とにかく動けるだけゆっくりと動いてジャンボパラライズスライに接近していく、ジャンボパラライズスライは触手を繰り出してマモルを取り込もうとする。
麻痺を告げる機械音声さんの声が聞こえてこない、どうやら麻痺液は俊敏5を維持するために体内で急速に浄化してるのだろう、触手に絡み取られたマモルはジャンボパラライズスライの体内に吸収される。酸の痛みがマモルを襲うが、もう慣れた痛みほとんど無視できる。
ジャンボパラライズスライの体内を泳ぐように進んで目当ての核を両手で掴む、さてこれから体内から脱出しなければいけなのに力が全然湧いてこない、残りのSPは8俊敏は5とにかくこの状況でジャンボパラライズスライの体内から両腕を出せばまだ勝算はあると思うので、残されたわずかな力で腕を体内から出そうと踏ん張る。

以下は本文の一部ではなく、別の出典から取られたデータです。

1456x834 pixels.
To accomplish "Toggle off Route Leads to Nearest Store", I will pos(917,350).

奮闘の末に核を持った両腕をジャンボパラライズスライの体内から出すことに成功する。
しかし地面に投げつけて破壊する体力があともう少しだけ不足している。
ジャンボパラライズスライムは触手を伸ばして取り出された核を取り戻そうとして来る。
猶予はもうない!限界を克服しろ!歯を食いしばり腕を振り上げて、残された僅かな力で核を迷宮の床に叩きつけて粉砕する。

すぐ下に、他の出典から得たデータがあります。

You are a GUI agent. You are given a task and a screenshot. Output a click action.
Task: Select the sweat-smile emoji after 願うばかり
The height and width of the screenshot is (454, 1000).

ジャンボパラライズスライは水の様に広がって、迷宮の床に染み込んで消滅する。
『麻痺耐性中を獲得しました』
『経験によりLVが上昇しました』
『スキル『限界突破』を取得しました』
どうやら自分の限界を超えたことで新しいスキルを習得したみたいだ。
ぼんやりした状態で自分を認識してみると、
『種族』人間
『LV』24
『HP』75
『MP』70
『SP』62-57
『俊敏』45-40
『器用』23
『知能』23
『防御』20+21
『攻撃』18+30
『技能』『耐酸性超』『猛毒猛耐性性超』『麻痺耐性中』
『魔術』なし
『状態』麻痺
『ユニークスキル』『不死身』
『スキル』『再生』『剣術LV1』『限界突破』
『言語』『エルシオン共通言語』
最初にこの迷宮に出現した時とくらべれば、格段に強くなっていることが実感出来る。
しかし今日はもう動けない、SPが減少しすぎている。
不本意ながら迷宮石の床に寝なくてはならない、それに俊敏も回復させなければ明日の行動に支障が出る。

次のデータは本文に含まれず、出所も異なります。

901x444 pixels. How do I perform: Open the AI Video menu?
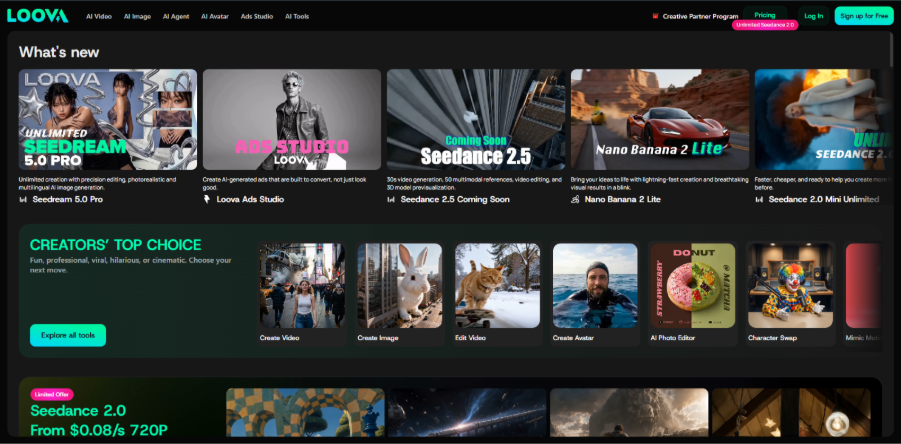pos(99,16)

焼き固めたパンと干し肉で簡単な食事を済ませ、マモルは床に寝転んで思いにふける。
この迷宮にはスライムしか出現しない、だから躊躇することなく倒せるがもし仮にゴブリンとかの人型のモンスターが出現するようになったら、自分はをそれを躊躇せず殺す事が出来るのだろうか?
今まで暴力を振るわれた事はあったが、他人に暴力を振るったことは無かった。
この世界が剣と魔法による力の世界、そんなゲームのような世界なら、この迷宮から出ればその闘争に必然的に巻き込まれてしまうのではないだろうか?
そんな中でいくら力をつけても目指す者も物もない、神の気まぐれでこの世界に来ることになった自分は何処に向かえばいいのだろう、いくら考えても答えのない思考の袋小路その思考は徐々に薄れていく、迷宮の通路の片隅でいつしかマモルは敵襲の緊張感の中で浅い眠りに落ち込んで行くのだった。
読んでくださってありがとうございます。